Il s’employa à promouvoir une éducation ambitieuse et respectueuse, mise en œuvre au quotidien par des adultes animés d’une triple volonté : protéger sans enfermer ; instruire, par le plaisir partagé de la transmission et de la découverte et non pas par la seule contrainte ; élever, et non pas dresser, c’est-à-dire se mettre à la hauteur des enfants pour mieux accompagner leur croissance. » 
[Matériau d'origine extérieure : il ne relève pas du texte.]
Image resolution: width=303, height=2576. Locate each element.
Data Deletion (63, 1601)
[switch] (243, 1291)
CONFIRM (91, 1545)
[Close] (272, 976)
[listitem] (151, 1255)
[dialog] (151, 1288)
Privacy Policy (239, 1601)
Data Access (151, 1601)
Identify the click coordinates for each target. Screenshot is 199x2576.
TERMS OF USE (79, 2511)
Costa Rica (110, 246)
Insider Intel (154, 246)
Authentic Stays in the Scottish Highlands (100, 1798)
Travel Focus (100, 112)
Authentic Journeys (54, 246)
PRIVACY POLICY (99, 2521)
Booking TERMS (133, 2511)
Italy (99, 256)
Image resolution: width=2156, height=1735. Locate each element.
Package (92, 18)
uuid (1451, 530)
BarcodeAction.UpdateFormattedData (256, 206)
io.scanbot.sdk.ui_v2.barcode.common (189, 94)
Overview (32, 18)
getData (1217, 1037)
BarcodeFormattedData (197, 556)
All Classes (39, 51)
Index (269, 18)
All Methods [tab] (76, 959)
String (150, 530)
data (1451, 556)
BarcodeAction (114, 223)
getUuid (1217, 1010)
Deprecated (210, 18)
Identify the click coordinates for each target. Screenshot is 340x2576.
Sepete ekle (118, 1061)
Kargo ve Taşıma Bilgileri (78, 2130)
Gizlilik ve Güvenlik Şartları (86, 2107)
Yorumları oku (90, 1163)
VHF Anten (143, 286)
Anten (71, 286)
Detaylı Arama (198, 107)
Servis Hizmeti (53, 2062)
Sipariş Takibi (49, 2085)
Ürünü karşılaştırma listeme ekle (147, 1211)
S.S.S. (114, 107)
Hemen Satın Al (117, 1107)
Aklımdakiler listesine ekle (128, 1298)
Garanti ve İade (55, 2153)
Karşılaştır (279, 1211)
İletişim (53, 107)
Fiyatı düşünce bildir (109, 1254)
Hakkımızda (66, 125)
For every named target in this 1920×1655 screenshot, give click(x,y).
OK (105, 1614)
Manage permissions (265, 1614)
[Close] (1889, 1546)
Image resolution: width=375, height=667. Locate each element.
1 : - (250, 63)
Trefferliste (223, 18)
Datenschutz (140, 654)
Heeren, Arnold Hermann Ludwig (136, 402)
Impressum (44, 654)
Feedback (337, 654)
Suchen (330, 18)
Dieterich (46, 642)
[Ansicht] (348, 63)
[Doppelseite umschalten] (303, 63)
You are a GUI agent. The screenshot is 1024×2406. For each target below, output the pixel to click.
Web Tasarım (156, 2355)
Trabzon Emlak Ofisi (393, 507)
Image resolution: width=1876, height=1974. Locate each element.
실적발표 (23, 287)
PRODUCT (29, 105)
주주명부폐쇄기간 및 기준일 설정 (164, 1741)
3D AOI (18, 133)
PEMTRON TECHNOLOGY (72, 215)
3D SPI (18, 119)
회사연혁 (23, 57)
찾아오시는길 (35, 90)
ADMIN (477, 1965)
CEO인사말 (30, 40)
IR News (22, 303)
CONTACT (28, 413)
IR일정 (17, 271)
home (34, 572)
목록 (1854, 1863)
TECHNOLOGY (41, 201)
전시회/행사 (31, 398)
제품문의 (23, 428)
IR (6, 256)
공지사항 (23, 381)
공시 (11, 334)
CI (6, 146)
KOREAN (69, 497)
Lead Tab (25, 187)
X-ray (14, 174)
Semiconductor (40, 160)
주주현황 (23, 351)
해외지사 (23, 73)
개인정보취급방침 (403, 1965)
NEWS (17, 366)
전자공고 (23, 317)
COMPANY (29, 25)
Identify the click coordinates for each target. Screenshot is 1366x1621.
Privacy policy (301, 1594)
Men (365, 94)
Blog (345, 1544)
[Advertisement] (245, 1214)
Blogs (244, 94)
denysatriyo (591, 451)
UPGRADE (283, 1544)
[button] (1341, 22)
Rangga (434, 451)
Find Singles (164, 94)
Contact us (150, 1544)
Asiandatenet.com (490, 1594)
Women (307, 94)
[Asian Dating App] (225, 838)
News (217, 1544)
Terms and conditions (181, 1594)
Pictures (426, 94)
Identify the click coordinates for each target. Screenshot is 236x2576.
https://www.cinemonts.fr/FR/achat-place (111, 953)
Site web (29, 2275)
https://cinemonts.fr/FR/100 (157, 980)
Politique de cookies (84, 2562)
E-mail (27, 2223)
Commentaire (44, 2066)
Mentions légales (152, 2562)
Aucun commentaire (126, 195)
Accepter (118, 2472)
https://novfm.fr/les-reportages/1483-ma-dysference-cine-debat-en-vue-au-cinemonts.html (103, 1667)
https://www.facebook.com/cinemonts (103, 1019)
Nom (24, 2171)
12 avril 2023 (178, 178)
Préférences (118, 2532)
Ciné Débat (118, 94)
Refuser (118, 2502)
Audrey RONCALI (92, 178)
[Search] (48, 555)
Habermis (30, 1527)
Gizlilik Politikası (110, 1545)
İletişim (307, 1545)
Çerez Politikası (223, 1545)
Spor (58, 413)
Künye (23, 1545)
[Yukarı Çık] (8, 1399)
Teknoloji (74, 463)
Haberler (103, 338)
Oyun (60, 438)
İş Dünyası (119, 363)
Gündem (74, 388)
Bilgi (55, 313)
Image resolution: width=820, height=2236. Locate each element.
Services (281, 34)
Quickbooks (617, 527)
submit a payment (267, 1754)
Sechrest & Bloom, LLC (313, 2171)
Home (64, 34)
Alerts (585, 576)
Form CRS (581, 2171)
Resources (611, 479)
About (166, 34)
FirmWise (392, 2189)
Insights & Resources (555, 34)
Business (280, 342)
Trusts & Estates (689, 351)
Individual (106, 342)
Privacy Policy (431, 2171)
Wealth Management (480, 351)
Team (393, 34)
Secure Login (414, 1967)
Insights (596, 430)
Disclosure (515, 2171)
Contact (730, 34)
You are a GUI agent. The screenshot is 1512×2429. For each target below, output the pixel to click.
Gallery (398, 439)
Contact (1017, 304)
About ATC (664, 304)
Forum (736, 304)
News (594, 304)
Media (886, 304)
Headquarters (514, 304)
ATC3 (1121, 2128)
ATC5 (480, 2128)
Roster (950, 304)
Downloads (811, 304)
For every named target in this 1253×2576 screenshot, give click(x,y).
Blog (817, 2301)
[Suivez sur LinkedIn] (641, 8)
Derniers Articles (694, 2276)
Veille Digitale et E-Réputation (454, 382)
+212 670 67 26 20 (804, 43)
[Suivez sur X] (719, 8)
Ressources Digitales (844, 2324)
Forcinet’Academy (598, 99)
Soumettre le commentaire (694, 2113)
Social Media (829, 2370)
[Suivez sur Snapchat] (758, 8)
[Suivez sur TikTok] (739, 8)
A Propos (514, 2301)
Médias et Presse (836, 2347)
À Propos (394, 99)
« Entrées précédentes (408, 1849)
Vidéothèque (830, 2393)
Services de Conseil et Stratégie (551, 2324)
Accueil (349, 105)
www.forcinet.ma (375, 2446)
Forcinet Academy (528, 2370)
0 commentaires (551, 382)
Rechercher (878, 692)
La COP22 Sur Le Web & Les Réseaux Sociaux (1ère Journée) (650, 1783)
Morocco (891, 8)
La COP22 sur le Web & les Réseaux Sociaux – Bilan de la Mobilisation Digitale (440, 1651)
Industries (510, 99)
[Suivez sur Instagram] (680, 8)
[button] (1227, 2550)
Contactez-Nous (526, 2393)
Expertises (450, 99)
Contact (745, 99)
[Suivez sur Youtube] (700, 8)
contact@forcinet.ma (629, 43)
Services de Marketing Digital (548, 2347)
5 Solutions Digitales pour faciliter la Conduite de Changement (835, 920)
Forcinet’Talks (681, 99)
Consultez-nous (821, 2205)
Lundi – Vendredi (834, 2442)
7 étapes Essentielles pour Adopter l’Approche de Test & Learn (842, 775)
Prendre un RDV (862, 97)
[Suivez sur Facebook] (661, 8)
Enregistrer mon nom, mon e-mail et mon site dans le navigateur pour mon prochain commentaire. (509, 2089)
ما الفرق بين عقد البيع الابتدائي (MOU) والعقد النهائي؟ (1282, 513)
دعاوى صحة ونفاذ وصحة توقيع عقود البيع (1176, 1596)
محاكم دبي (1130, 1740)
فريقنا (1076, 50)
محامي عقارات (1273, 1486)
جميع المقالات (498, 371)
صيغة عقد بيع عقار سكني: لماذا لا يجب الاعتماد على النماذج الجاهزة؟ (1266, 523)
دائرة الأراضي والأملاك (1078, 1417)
Extrait du livre Le droit de l’enfant au respect, Janusz Korczak, Editions Fabert, Paris, novembre 2009. p 7, Préface de Frédéric Jésu et Bernard Defrance, Vice-présidents de la Section française de Défense des Enfants International

Un autre exemple, mes enfants me ramènent très souvent des « trésors de la nature » ! Des jolies feuilles au temps de l’automne, des glands ou des marrons, des pâquerettes au printemps, des petits cailloux à toutes les saisons… Ce sont de véritables trésors qui ont une grande importance pour eux : Ils sont en quelque sorte la preuve de leur amour, du lien qui nous unit, même lorsque nous sommes séparés… C’est déjà arrivé qu’un de mes enfants pleure, parce qu’il ne retrouvait pas son petit caillou dans sa poche… À ce moment précis, sa tristesse était bien réelle : il avait besoin que je l’écoute, que je le respecte dans ses émotions, que je le prenne tout simplement au sérieux dans ses sentiments, que je me mette justement à la « hauteur » de ses sentiments… Et si je dois me mettre à quatre pattes dans l’herbe pour l’aider à chercher son caillou, je le fais volontiers…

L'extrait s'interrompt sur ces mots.